4.2.2 NWS GRAND JUNCTION (Michael P. Meyers)
Local modeling is important in any location, but I believe it is even more important over the intermountain west. During the winter months the RAMS model did a much better job with orographically-forced events (which are most of the events) than other operational models. With more sophisticated physics and better representation of the topography, it did a better job with QPF over the region, especially in the bigger storms that the other models had a tendency to smooth out due to their simplified physics and coarse representation of topography. In the convective season, RAMS has been incredible at times, and has looked awful at times. There have been many situations when RAMS will predict large amounts of precipitation (over inch totals) where other operational models have predicted only modest amounts (less than 0.1) and large amounts are observed. This again is due to the better representation of topography and more sophisticated physics in the model. In many of the situations, RAMS was able to initiate convective-like responses due to mesoscale forcing. In the 10 km grid spacing regime, convective parameterizations have a very difficult time representing convection. However, if the forcing is there, the model will generate the updraft and the resultant precipitation on a mesoscale rather than convective scale, basically simulating the convective complex. Both GJT and CYS have documented cases to this effect. From the forecasters' perspective, they have been impressed. It gives them another tool to peruse, and for the bigger events, the model seems to give a bigger "bang for the bucks." The negative side of RAMS has been the fact that it tends to produce too much precipitation in some of the events, and it sometimes inaccurately predicts the locations of the events. The biggest drawback of this research has been the fact that the model output is not available on the AWIPS architecture at this time. It would facilitate the transfer of information to the forecasters if RAMS were available on AWIPS.
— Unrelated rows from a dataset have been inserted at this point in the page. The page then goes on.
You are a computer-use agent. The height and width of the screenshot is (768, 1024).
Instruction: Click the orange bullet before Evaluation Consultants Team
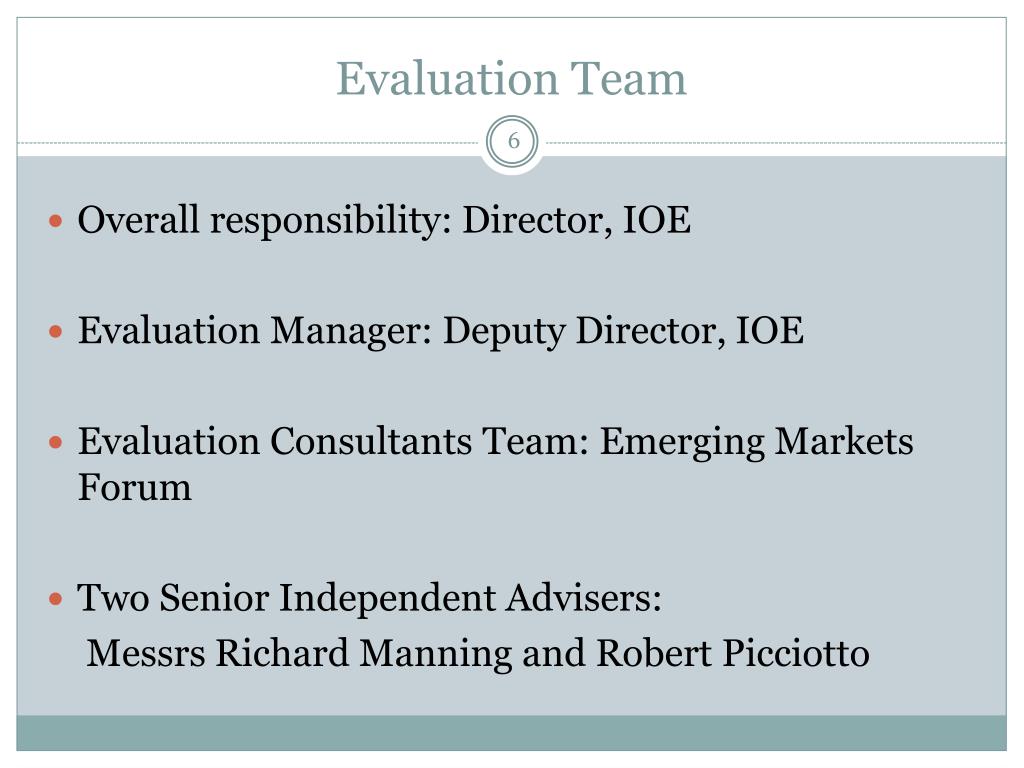tap(56, 443)
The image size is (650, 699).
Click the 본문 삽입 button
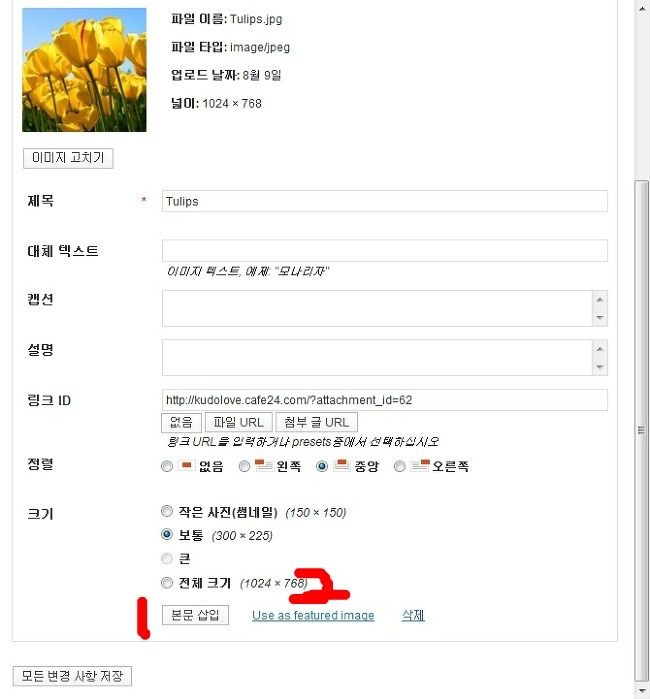click(195, 615)
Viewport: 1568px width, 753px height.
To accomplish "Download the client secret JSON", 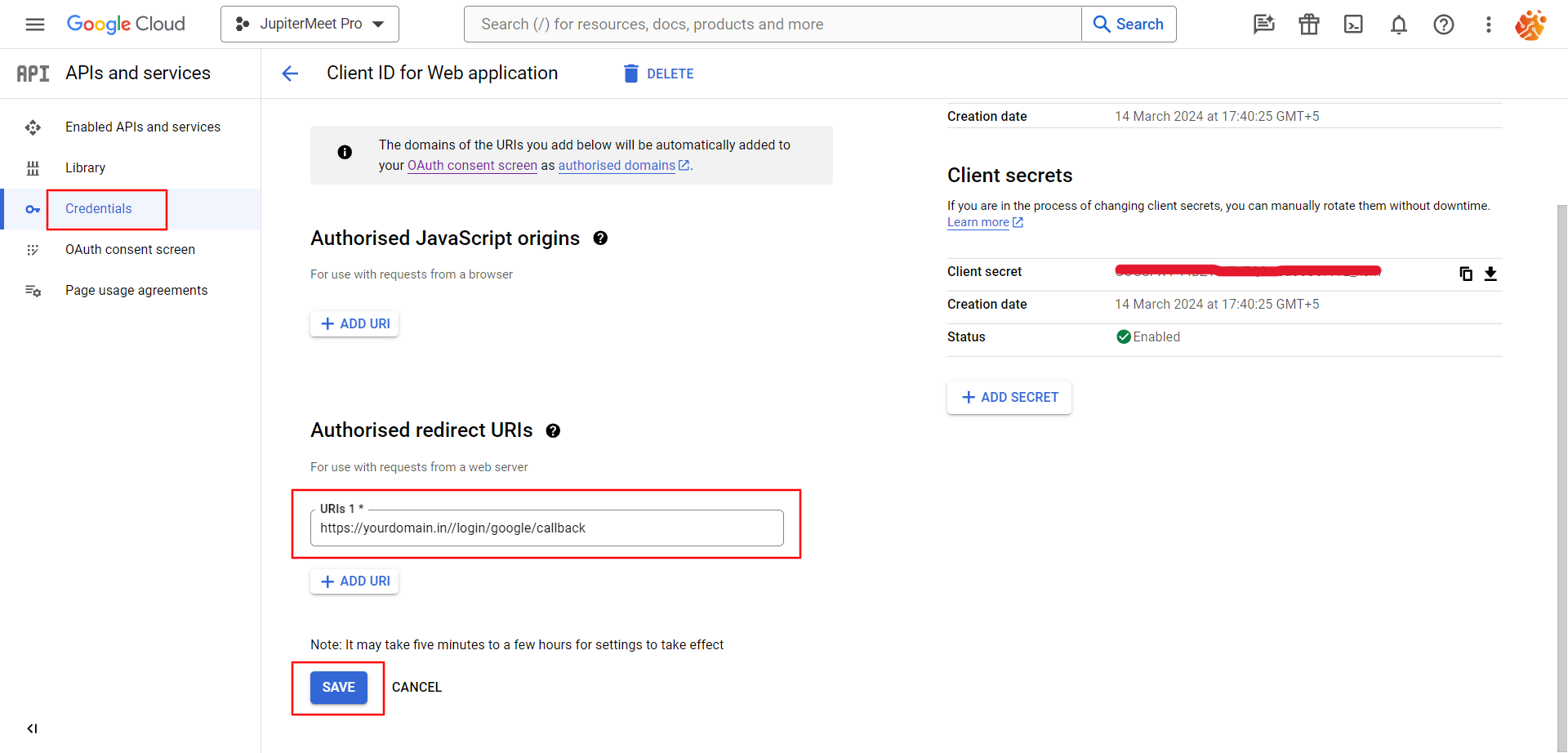I will pos(1490,274).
Perhaps the biggest argument for RAMS has been the increase in research projects, many of which have used RAMS in their research. One specific event, a high wind event that occurred over the north-central mountains of Colorado, incorporated RAMS as the primary tool to determine the physical controls on this type of wind phenomena. Subsequently, there have been several events that were forecasted by the staff, in a large part, due to this research.